I was discussing Chess960 – Fischer Random yesterday. Today, Ken Tait sent me a passage from Edward Lasker in the book Chess Secrets:

Edward Laskers comments on Capablanca’s Chess Reform idea.

After fifty years of tournament experience, I can not help looking at these recurrent contests with a certain detachment. A game won or lost somehow no longer appears to be of such vital importance, and I don’t think as harshly as I used to of an opponent after losing a game to him which-if there were any justice up above– I should have won.

Today, winning a tournament game against a master active in serious chess, or even against any one of the numerous aspirants to mastership, is infinitely more difficult than it was a generation ago. Almost every young tournament player is equipped with a thorough knowledge of analyzed openings. Against an adversary less familiar with current analyses, this is frequently sufficient to secure a positional advantage which highly developed modern technique can turn into victory no matter how well the adversary defends himself.

Rebelling against this trend toward mechanization, Capablanca suggested as long ago as twenty years ago rendering all present-day opening knowledge obsolete by reforming chess once more, thus throwing each player on his own resources and giving the game another 500 years of vitality, just as the first reform had done which was initiated in the 15th century.

* Do this:
Decide whether each statement below agrees with the passage on Capablanca's chess reform, answering yes or no and quoting the words of the passage that settle it. 1. The writer of the comments has fifty years of tournament experience. 2. Winning a tournament game against a master is easier today than it was a generation ago. 3. Capablanca's suggestion would render all present-day opening knowledge obsolete.

* Data excerpt:
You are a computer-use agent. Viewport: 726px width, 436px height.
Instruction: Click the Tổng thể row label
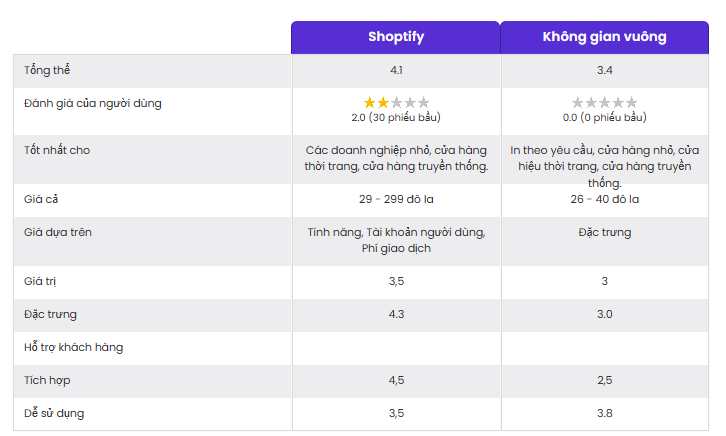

* The answer:
1. Yes: "After fifty years of tournament experience"
2. No: "is infinitely more difficult than it was a generation ago"
3. Yes: "rendering all present-day opening knowledge obsolete"